Data in this exercise:
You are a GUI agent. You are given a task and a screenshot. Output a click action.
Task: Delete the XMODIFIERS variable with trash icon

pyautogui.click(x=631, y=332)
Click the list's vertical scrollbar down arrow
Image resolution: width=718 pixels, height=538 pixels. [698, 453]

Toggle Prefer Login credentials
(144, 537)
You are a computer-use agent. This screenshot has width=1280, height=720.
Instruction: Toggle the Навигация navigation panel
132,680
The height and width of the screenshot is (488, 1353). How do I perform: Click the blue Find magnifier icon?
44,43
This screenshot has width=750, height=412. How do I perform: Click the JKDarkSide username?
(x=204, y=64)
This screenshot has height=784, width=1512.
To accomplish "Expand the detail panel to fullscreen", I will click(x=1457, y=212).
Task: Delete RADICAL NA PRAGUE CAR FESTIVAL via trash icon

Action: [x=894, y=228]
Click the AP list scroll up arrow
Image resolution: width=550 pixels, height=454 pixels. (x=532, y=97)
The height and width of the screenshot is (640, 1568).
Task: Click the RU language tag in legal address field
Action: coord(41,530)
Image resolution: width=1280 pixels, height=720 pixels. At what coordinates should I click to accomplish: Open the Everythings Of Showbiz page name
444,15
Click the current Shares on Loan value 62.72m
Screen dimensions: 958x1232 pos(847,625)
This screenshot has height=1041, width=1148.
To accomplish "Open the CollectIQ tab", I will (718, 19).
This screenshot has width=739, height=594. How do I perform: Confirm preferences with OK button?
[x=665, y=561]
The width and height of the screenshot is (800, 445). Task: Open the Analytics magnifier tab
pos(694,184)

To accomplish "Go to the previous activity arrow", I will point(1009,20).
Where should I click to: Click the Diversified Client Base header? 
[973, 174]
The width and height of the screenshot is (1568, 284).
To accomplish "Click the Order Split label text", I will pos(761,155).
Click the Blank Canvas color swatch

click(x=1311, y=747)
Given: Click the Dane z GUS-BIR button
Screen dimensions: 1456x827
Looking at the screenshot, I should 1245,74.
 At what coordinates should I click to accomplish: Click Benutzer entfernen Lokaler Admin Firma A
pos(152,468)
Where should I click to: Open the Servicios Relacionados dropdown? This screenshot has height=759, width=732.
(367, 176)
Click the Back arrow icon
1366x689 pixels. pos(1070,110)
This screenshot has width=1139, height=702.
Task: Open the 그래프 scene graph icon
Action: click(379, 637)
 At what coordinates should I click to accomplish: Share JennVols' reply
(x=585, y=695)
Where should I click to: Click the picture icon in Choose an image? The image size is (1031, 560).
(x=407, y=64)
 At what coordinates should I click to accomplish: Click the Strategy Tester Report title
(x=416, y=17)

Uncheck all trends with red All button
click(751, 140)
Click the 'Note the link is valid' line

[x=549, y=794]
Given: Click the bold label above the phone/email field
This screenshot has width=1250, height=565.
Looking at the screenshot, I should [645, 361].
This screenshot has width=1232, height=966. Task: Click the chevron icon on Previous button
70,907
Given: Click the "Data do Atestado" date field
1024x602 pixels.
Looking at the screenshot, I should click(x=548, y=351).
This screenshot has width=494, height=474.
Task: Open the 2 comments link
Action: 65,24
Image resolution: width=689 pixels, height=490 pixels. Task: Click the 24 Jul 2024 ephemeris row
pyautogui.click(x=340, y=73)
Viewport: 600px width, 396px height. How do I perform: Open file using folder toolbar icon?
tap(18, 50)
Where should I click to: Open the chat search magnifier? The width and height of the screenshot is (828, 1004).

Task to carry out: Pull every line containing the word "agent" out of the material.

Worked solution:
You are a GUI agent. You are given a task and a screenshot. Output a click action.
You are a computer-use agent. This screenshot has width=1280, height=720.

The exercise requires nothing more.